What is needed »
From first entry to last, give the listing again verbatim.

Data extract »
■ ■ ■ ■ ■

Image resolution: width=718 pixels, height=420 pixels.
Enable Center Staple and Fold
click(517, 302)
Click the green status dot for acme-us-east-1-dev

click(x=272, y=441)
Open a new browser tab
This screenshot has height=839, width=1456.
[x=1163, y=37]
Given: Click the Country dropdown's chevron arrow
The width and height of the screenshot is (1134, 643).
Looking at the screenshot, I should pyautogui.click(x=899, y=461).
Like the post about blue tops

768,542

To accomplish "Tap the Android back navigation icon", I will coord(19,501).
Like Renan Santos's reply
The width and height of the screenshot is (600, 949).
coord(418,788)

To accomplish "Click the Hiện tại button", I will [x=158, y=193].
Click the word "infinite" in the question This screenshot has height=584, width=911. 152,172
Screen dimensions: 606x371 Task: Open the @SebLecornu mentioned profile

■ ■ ■ ■ ■

Finished task »
Image resolution: width=718 pixels, height=420 pixels.
Enable Center Staple and Fold
click(517, 302)
Click the green status dot for acme-us-east-1-dev

click(x=272, y=441)
Open a new browser tab
This screenshot has height=839, width=1456.
[x=1163, y=37]
Given: Click the Country dropdown's chevron arrow
The width and height of the screenshot is (1134, 643).
Looking at the screenshot, I should pyautogui.click(x=899, y=461).
Like the post about blue tops

768,542

To accomplish "Tap the Android back navigation icon", I will coord(19,501).
Like Renan Santos's reply
The width and height of the screenshot is (600, 949).
coord(418,788)

To accomplish "Click the Hiện tại button", I will [x=158, y=193].
Click the word "infinite" in the question This screenshot has height=584, width=911. 152,172
Screen dimensions: 606x371 Task: Open the @SebLecornu mentioned profile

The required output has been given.